Mind, Body, Sleep, and the Powerful Connection Between Them
How the body and mind can work together to improve sleep
The mind-body connection is extremely powerful.
When the mind and body are working in tandem, both feel at peace. They feel like you’re on a mountaintop at sunrise, like you’re listening to the crashing waves of the ocean on a summer evening, like you’re watching fresh snow fall while sitting by a crackling fire. You feel present and fulfilled and aligned.
The mind and body impact each other in fantastic and almost superhuman ways. The body can calm the mind down, and the mind can encourage the body to do incredible things. When you train your mind and body to support one another, this impact can be felt every second of every day – you’ll be feeling your best, emotionally and physically.
Your nervous system is at the center of this connection, and it also can be your secret weapon to great sleep. When you’re tossing and turning, worrying about the future or stressing about the past, it’s your mind that’s racing a million miles a minute. To control the nervous system with sleep in mind, we should look to the body.
A mobius strip is the best way to describe the continuous loop that is the mind-body relationship. It’s deeply dependent and intertwined. When we’re feeling like it’s difficult to control the mind, we should look towards the body. As it relates to sleep, we can add in certain practices and activities that will foster the connection and allow us more control over the quality of your sleep.
Practices for better sleep
Non-sleep deep rest (NSDR) is the umbrella idea that encompasses practices like meditation, yoga nidra, hypnosis, and more. It’s the best way to reset and restabilize the mind-body connection, giving us the rest we need to engage in the world in an intentional, deliberate way. NSDR is an impactful, fundamental way to remain wakeful during the day and make it easier to fall asleep at night. Here are a few ways to implement NSDR in your daily life.
The default mode network is a collection of brain areas that are responsible for your mind wandering. This is what’s at the forefront when you’re lying awake at night, unable to fall asleep. Meditation is a phenomenal way to practice controlling the mind and calming that default mode network. Meditation utilizes breathwork, visualization techniques, perception shifting through interoception, exteroception and dissociation, and much more. There are countless studies and testimonials from people all over the world about how meditation changed their lives in numerous ways: biologically, physically, mentally, emotionally, spiritually. Headspace is a great resource whether you’re a new or experienced meditator.

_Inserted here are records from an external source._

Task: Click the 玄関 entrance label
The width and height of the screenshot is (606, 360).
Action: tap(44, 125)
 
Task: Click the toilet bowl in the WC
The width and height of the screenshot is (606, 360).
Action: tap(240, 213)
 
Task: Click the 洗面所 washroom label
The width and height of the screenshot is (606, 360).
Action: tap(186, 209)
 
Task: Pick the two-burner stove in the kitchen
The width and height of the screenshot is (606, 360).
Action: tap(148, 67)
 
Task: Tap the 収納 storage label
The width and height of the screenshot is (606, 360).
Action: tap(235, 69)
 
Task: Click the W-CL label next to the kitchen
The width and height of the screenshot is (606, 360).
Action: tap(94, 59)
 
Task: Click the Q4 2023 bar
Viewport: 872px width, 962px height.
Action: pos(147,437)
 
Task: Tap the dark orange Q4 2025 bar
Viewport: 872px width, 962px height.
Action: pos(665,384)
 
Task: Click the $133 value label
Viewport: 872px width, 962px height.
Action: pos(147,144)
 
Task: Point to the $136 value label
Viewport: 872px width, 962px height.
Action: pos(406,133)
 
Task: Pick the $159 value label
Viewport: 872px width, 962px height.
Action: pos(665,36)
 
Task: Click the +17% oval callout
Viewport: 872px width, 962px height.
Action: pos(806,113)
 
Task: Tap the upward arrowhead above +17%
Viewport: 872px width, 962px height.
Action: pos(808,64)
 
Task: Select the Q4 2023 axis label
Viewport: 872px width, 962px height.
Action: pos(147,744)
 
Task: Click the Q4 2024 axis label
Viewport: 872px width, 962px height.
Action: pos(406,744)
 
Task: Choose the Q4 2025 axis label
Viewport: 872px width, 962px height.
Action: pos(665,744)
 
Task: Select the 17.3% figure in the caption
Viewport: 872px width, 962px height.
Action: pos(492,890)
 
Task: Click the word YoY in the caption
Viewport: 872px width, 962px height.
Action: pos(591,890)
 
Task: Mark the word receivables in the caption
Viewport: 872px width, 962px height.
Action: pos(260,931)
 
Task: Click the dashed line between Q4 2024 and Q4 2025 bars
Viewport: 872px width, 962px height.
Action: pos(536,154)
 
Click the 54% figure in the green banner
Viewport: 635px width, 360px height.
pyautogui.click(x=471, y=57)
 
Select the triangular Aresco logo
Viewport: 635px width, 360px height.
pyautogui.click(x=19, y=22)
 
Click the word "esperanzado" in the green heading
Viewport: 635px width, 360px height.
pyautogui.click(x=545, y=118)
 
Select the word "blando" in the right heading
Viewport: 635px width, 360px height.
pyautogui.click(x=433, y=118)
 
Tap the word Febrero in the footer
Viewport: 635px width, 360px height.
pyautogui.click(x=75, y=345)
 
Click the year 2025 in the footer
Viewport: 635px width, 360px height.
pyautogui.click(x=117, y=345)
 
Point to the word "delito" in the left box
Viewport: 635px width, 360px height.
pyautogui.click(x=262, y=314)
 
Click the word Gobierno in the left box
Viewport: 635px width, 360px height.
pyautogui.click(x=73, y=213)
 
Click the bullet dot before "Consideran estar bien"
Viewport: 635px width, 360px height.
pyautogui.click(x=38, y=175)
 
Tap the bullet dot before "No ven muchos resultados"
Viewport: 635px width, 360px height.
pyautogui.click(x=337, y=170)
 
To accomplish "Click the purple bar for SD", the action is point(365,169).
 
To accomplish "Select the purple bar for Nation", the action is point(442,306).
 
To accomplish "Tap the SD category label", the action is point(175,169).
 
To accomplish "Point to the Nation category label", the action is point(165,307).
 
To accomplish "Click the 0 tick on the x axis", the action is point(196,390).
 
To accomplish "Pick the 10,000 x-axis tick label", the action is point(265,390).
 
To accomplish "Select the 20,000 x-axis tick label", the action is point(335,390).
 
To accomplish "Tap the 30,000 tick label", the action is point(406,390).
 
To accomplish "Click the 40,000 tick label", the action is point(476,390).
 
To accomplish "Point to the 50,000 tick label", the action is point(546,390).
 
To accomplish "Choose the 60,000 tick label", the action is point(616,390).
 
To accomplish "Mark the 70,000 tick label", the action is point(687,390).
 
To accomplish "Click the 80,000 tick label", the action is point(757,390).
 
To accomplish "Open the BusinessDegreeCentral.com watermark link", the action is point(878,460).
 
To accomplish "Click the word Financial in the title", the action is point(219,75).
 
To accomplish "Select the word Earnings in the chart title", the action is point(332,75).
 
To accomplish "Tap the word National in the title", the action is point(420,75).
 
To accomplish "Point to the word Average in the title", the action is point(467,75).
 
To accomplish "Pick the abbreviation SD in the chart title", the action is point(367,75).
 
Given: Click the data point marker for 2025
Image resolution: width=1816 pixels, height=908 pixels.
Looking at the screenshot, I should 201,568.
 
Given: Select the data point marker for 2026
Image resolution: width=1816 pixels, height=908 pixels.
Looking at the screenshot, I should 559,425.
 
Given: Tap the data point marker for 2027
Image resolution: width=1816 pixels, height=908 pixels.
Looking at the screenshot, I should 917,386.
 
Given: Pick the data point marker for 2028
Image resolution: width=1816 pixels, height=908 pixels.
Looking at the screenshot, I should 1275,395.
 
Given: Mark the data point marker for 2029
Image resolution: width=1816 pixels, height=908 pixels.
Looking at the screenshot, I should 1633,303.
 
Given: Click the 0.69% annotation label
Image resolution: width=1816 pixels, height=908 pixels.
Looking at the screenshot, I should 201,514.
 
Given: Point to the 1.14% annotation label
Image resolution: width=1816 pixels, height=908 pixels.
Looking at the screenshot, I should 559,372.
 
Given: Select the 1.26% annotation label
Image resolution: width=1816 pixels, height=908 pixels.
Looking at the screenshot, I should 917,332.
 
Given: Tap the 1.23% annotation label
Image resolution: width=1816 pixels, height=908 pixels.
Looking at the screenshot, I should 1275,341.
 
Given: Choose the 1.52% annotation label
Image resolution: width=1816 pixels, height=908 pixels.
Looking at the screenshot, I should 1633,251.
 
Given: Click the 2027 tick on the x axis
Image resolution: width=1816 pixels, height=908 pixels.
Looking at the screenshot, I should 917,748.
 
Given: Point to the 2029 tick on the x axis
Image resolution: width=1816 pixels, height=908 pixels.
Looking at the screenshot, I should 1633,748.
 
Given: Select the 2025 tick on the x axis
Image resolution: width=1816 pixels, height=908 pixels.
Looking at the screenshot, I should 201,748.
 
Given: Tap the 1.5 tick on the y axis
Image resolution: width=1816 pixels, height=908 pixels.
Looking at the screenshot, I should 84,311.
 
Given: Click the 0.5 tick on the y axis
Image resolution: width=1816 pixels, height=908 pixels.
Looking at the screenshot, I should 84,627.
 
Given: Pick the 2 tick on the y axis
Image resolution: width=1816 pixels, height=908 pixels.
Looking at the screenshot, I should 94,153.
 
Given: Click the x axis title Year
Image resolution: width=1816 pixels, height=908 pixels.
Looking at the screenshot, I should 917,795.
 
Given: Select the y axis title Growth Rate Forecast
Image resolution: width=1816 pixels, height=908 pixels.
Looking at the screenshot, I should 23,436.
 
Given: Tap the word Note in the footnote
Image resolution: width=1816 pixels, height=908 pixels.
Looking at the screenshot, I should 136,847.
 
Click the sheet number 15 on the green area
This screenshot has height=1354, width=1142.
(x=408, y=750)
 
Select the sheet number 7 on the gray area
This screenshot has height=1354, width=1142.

Yoga nidra is another recommended practice that helps cultivate the mind-body connection. Yoga nidra has been found to be just as effective as meditation in reducing cortisol and enhancing neuromodulators.
According to a study completed at a prestigious university in Denmark, meditation, yoga nidra, and other practices like it allow dopamine and other neuromodulators in the striatum (responsible for motor planning and motor execution) to reset themselves.
NSDR practices can be so powerful because they require nothing: no devices, not much time, no supplements. NSDR has been proven to have so many positive, beneficial effects on the human body and soul, all the way to the neuromodulator level. Much like the mind-body connection itself, these are inspirational and motivational findings, and will undoubtedly begin to play a much more prominent role in both physical and mental health, and the act that lives at the crux of it all: sleep.